### Problem
Read the records below and copy each line that contains "computer".
*** Records provided ***
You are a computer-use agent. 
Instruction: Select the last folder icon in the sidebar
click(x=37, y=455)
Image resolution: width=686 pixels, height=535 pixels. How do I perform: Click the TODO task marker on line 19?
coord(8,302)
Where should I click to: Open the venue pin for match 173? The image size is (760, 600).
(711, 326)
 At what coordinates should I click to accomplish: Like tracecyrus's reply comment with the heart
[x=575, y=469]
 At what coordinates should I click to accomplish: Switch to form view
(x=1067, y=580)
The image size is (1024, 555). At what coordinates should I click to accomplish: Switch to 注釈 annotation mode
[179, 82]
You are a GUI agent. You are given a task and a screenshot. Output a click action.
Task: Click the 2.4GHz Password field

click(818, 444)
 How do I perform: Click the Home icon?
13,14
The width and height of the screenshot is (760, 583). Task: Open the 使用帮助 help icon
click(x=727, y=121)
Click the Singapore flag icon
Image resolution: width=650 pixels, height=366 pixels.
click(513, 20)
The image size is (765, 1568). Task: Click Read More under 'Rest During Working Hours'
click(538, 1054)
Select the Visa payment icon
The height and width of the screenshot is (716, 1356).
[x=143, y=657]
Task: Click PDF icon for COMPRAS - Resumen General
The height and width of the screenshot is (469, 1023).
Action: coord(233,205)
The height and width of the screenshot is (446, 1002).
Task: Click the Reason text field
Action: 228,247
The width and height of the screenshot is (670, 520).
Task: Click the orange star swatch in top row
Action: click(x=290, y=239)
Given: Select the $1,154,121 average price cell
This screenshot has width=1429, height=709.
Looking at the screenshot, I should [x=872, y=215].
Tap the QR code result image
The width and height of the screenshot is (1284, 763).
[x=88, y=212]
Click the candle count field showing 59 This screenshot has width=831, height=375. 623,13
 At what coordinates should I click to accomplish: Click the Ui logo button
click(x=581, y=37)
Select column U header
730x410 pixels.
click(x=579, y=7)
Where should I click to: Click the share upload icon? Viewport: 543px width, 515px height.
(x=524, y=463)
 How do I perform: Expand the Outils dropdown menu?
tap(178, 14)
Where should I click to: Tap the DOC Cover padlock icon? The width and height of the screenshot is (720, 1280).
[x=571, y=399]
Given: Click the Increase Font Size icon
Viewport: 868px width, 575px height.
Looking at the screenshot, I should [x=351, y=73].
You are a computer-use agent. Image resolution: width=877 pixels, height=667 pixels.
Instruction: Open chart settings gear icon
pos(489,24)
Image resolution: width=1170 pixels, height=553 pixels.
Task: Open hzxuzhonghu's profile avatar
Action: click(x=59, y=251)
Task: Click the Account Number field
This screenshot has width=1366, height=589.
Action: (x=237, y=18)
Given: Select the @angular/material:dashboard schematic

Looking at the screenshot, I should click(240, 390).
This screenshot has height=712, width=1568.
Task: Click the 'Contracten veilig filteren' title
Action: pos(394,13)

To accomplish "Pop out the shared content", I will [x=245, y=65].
*** End of Records provided ***
### Response
You are a computer-use agent. 
You are a computer-use agent. Image resolution: width=877 pixels, height=667 pixels.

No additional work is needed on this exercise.